→ **What is required**: Lines of the data that contain the word "agent" are the ones to copy.

[Records from a collection]
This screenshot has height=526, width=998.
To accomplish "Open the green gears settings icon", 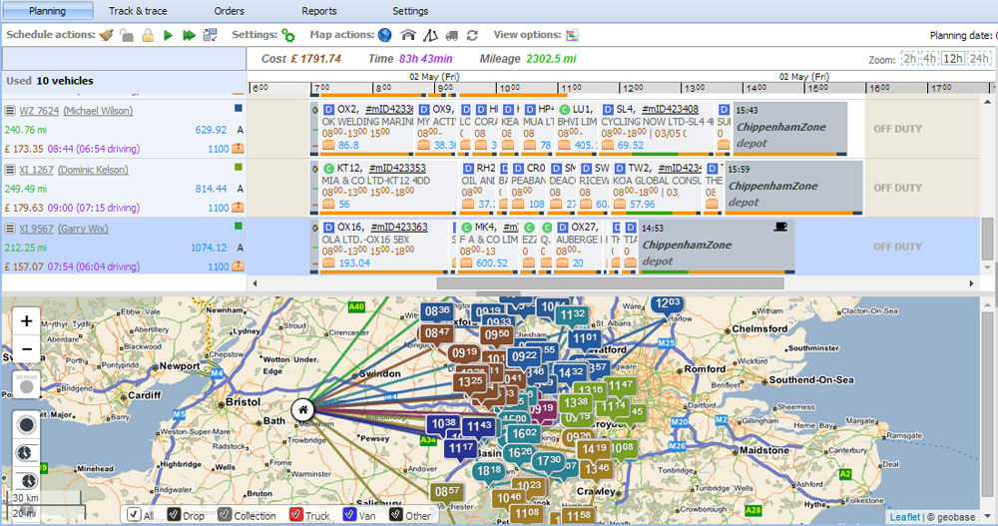I will [287, 35].
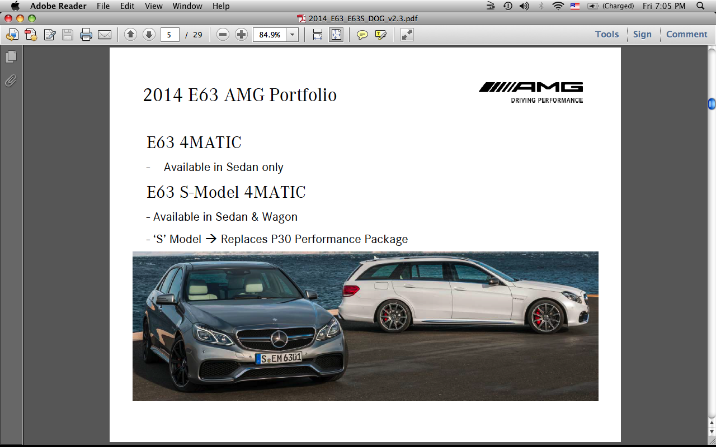The width and height of the screenshot is (716, 447).
Task: Zoom in using the plus button
Action: [x=241, y=35]
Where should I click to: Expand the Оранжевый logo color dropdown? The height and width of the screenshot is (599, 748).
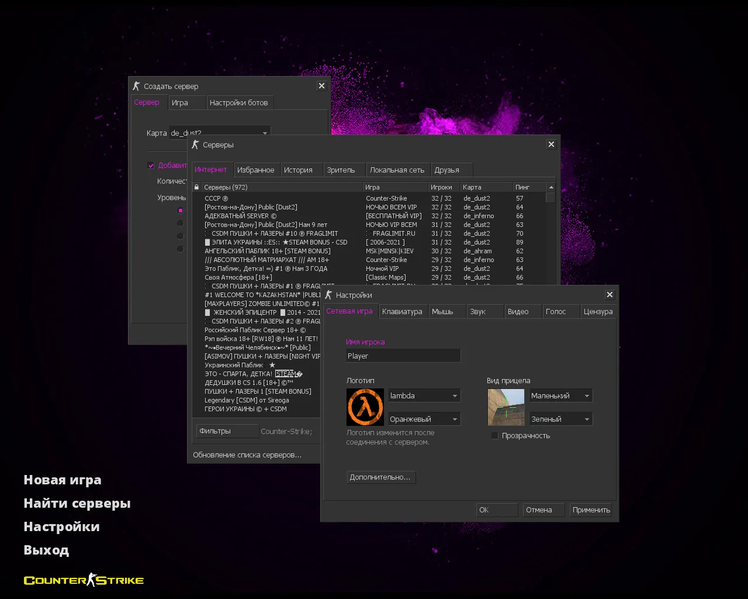424,419
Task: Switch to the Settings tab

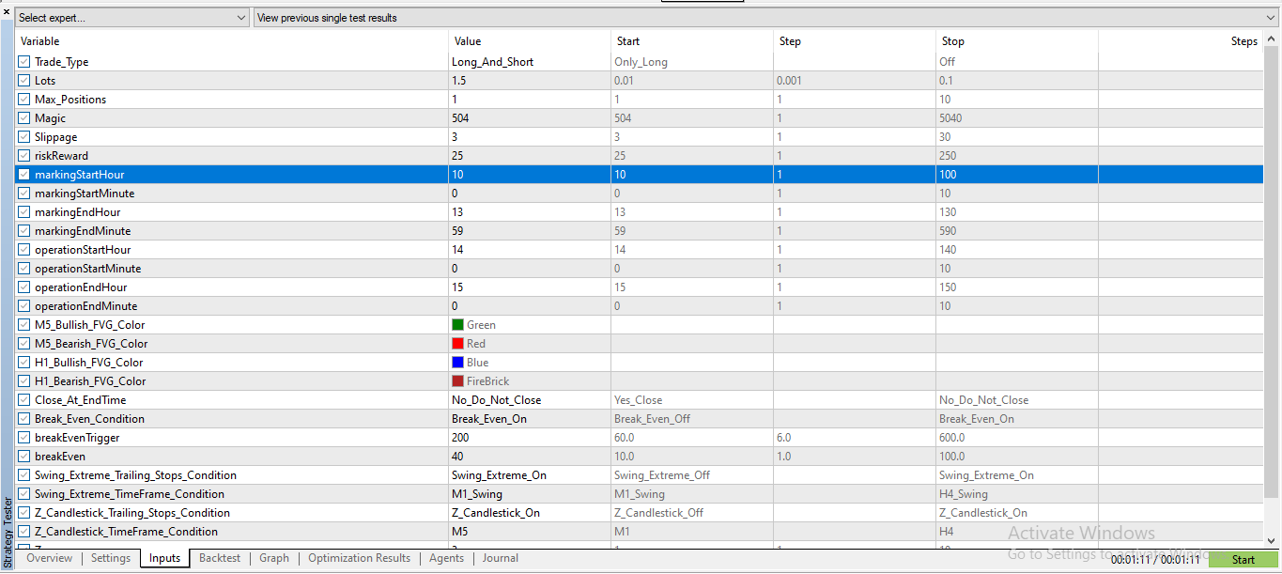Action: point(110,558)
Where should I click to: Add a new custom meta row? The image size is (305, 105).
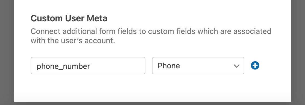[x=255, y=66]
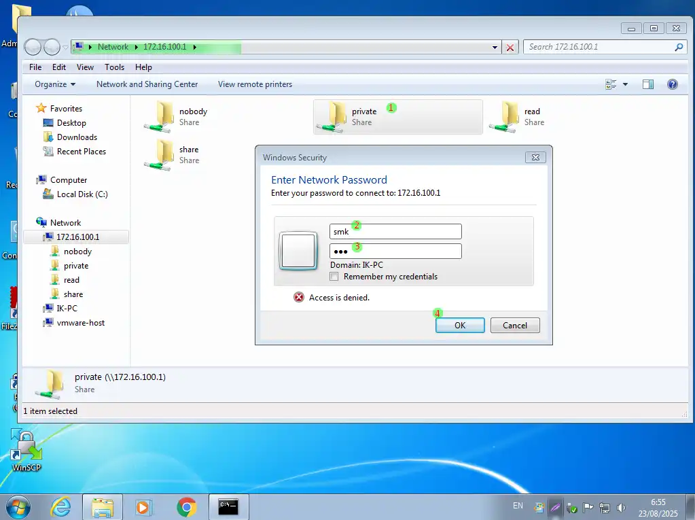The width and height of the screenshot is (695, 520).
Task: Click Network and Sharing Center
Action: (x=147, y=84)

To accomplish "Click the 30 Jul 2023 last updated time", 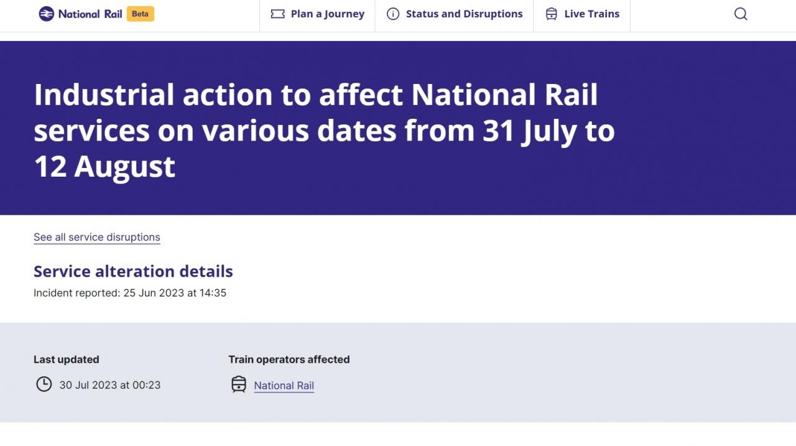I will (x=110, y=385).
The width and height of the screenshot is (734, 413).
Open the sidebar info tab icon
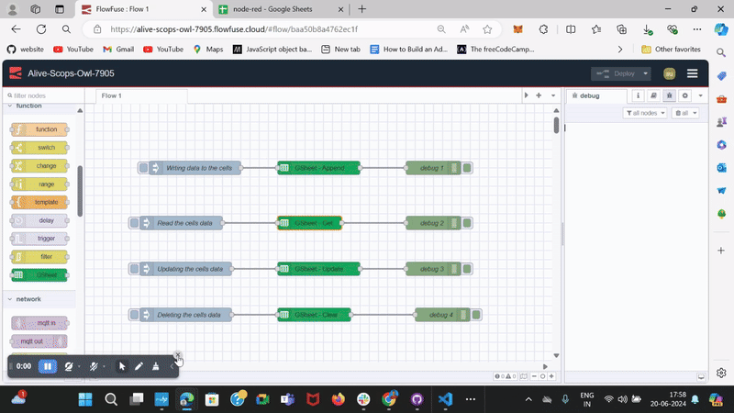639,95
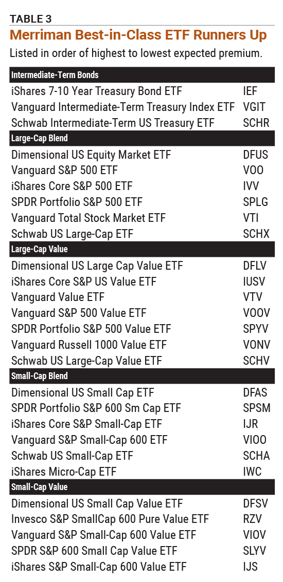Image resolution: width=283 pixels, height=582 pixels.
Task: Select the SCHV ticker
Action: (x=256, y=361)
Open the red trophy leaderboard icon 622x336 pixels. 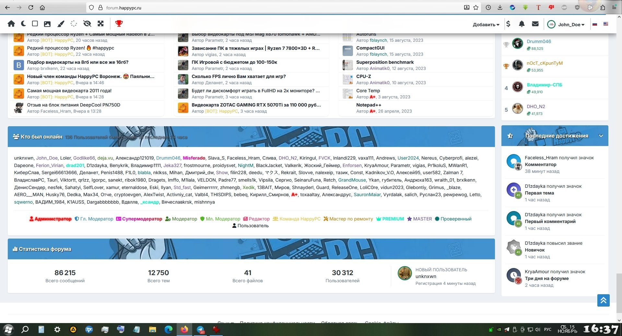(119, 24)
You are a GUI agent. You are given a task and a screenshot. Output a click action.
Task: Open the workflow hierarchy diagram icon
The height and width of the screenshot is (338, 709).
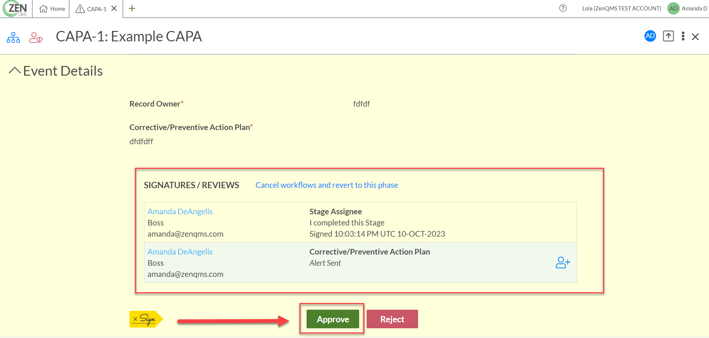pos(13,37)
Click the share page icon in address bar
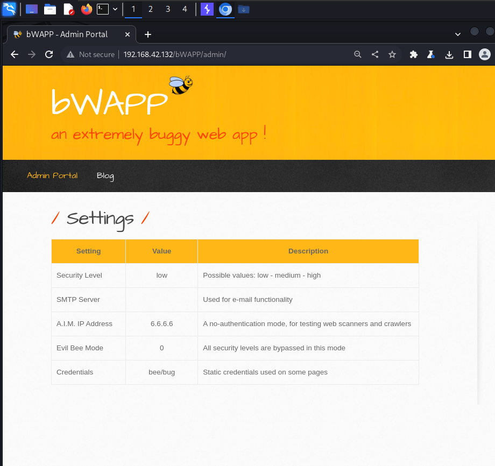Viewport: 495px width, 466px height. (375, 54)
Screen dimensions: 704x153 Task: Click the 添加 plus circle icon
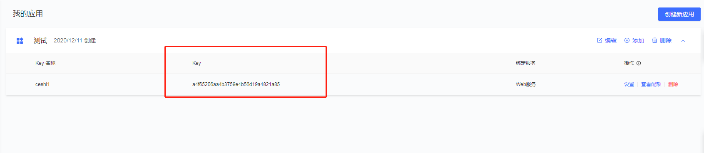click(627, 40)
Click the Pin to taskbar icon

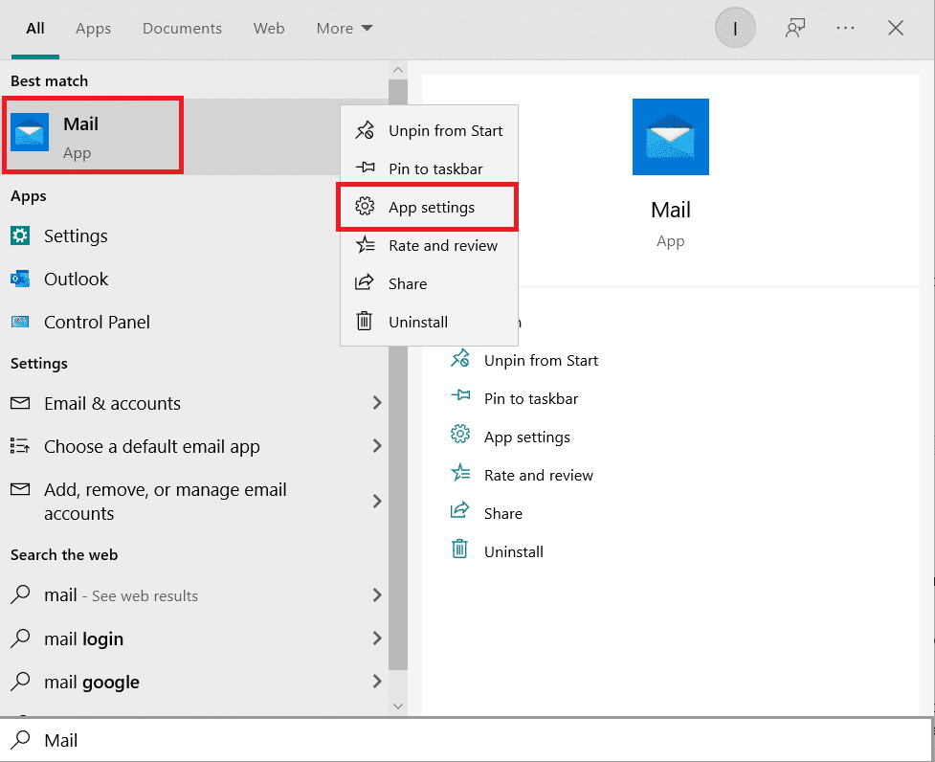tap(365, 168)
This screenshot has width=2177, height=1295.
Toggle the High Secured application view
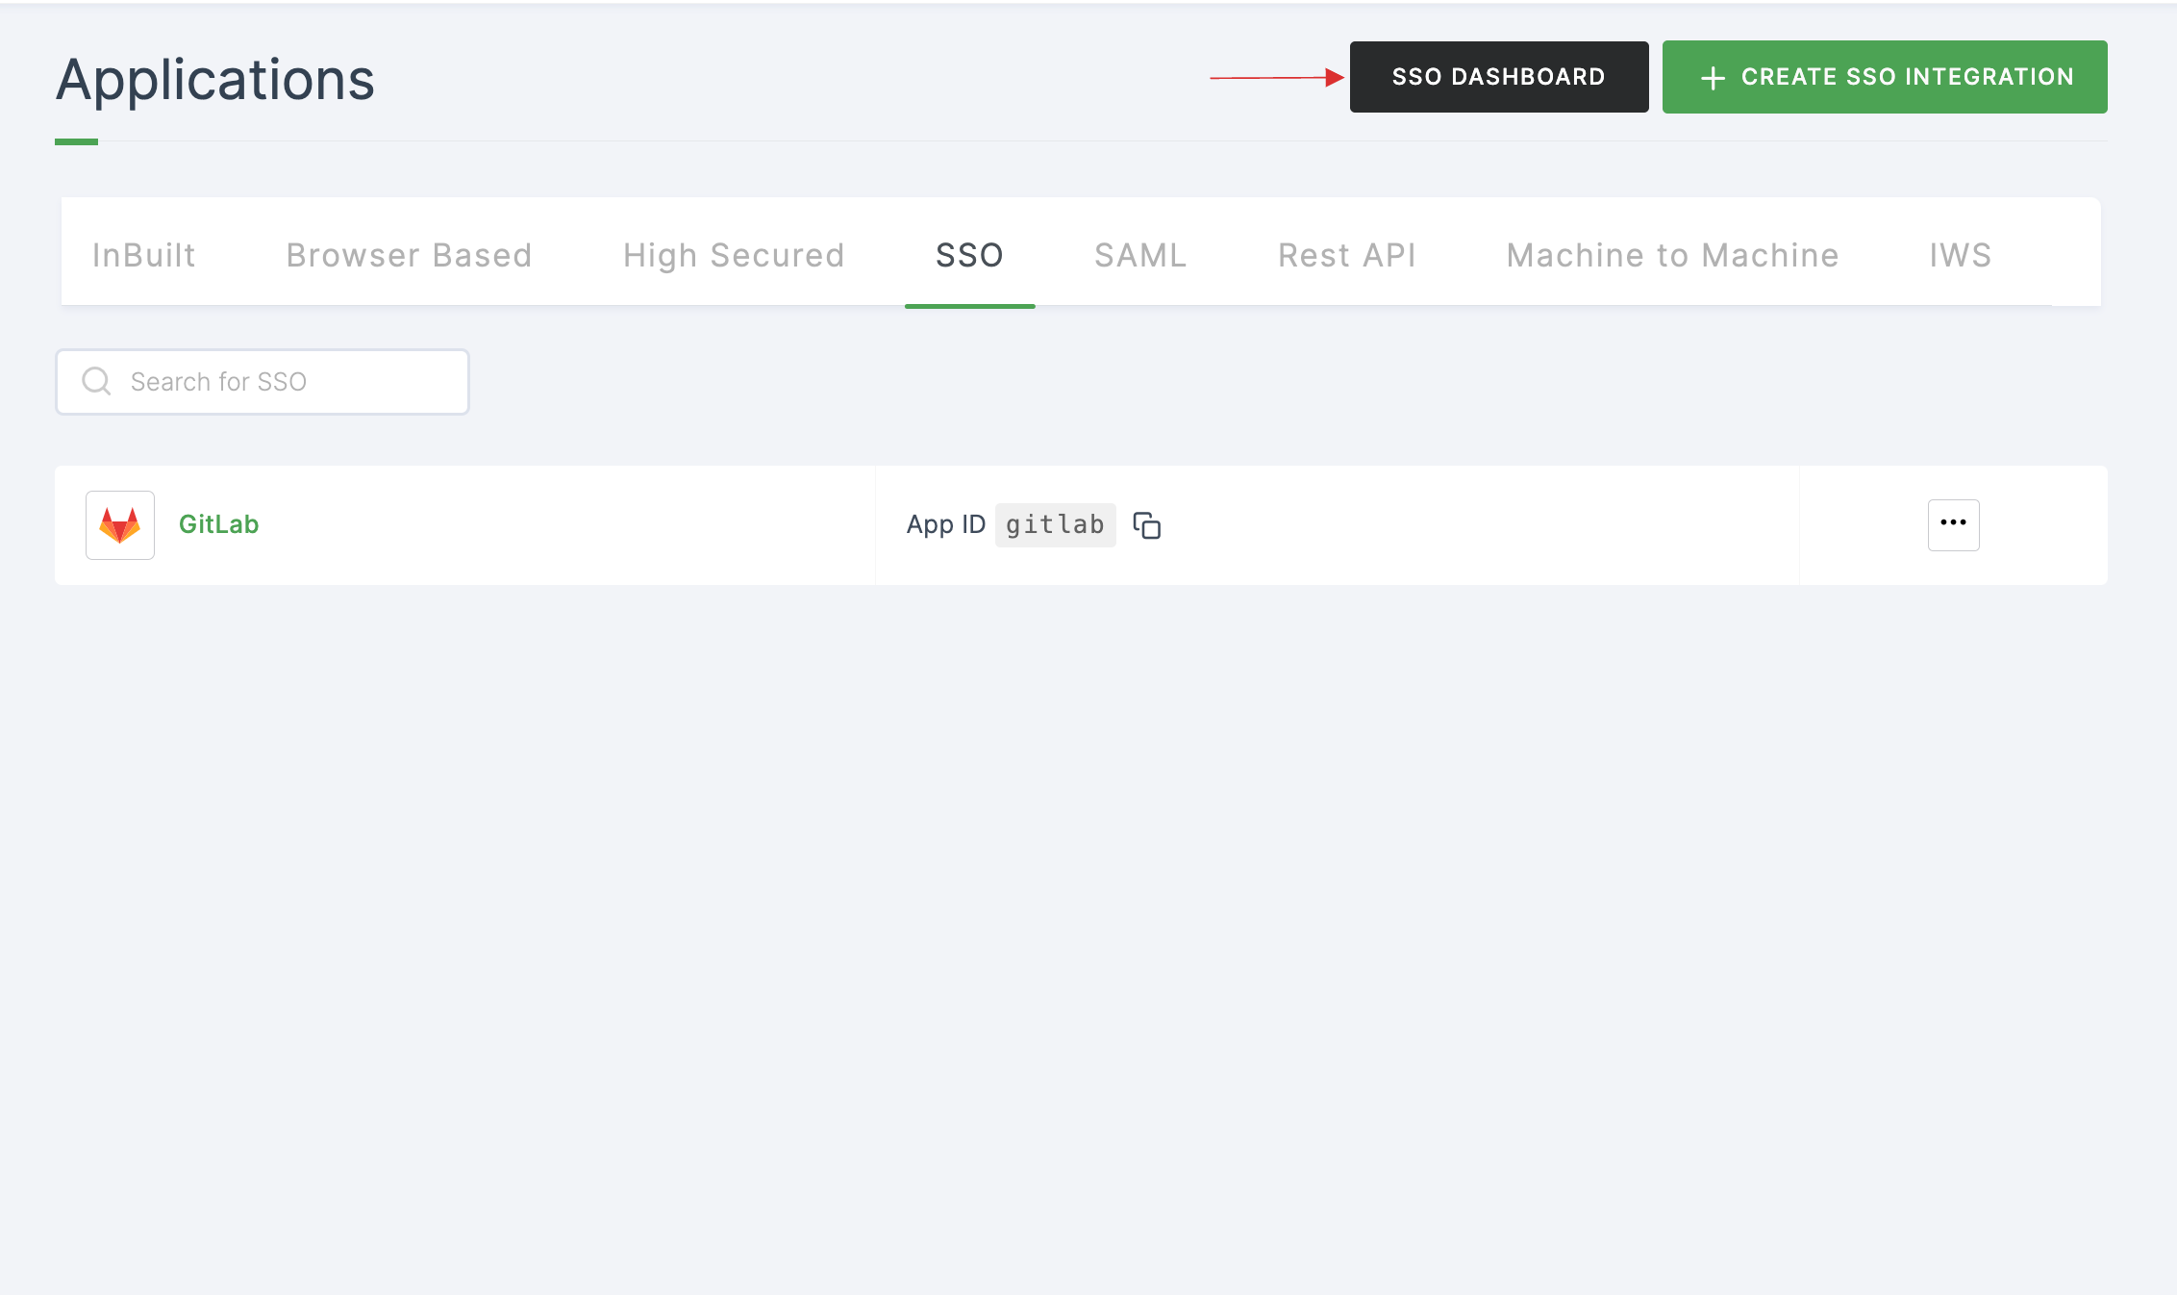click(x=734, y=253)
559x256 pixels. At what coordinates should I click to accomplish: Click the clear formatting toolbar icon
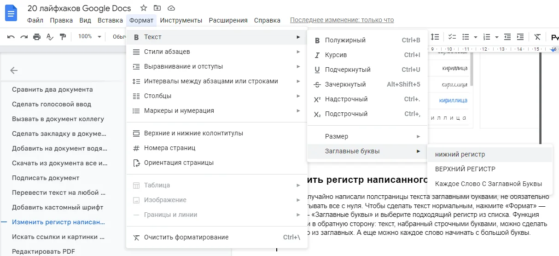tap(537, 37)
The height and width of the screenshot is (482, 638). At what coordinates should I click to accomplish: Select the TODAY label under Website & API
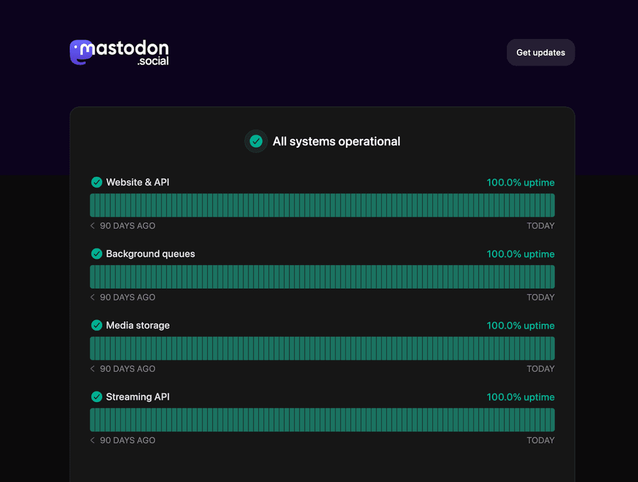(541, 226)
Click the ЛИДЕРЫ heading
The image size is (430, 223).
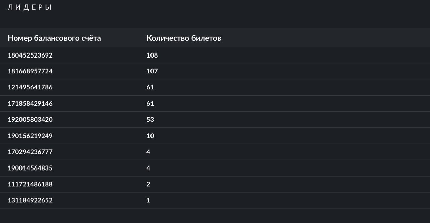coord(30,7)
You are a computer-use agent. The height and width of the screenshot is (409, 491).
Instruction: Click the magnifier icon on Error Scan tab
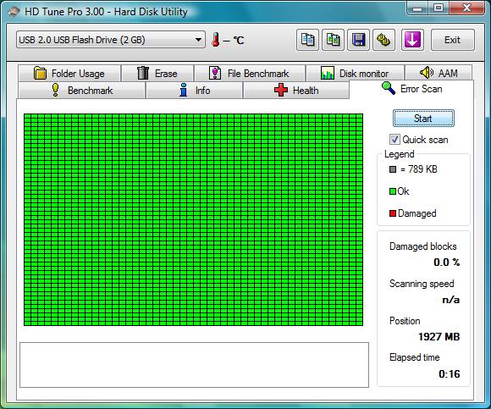[x=389, y=88]
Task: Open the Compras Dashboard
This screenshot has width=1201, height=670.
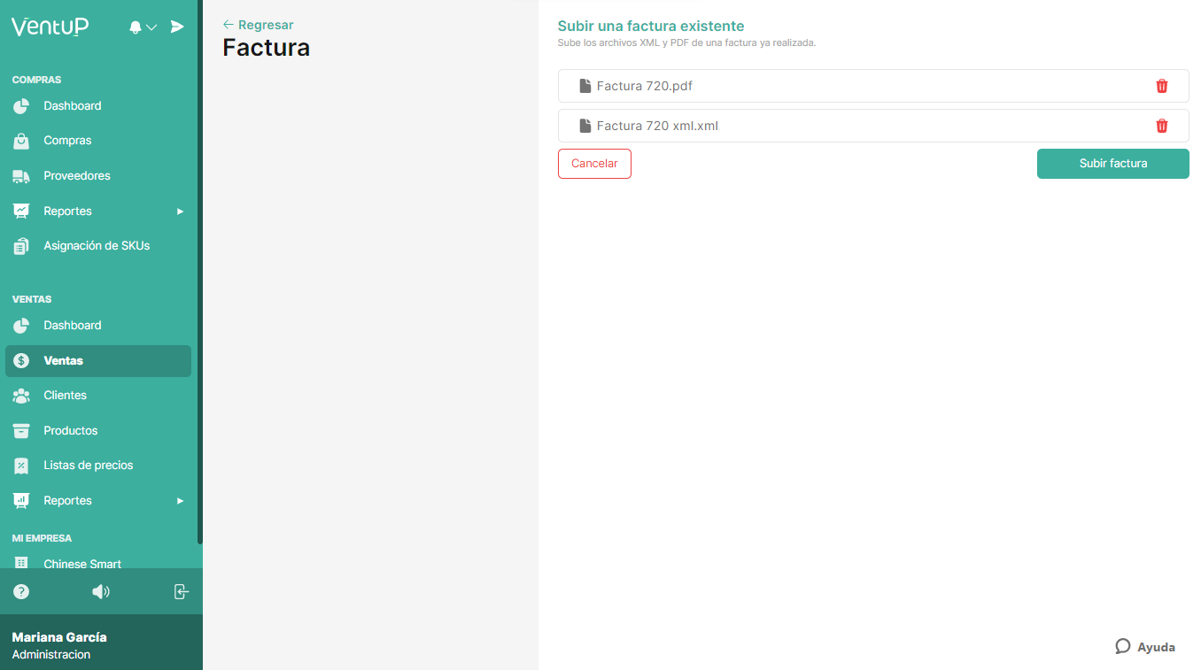Action: 72,106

→ **Result of this task**:
You are a GUI agent. You are given a task and a screenshot. Output a click action.
You are a computer-use agent. The height and width of the screenshot is (409, 491).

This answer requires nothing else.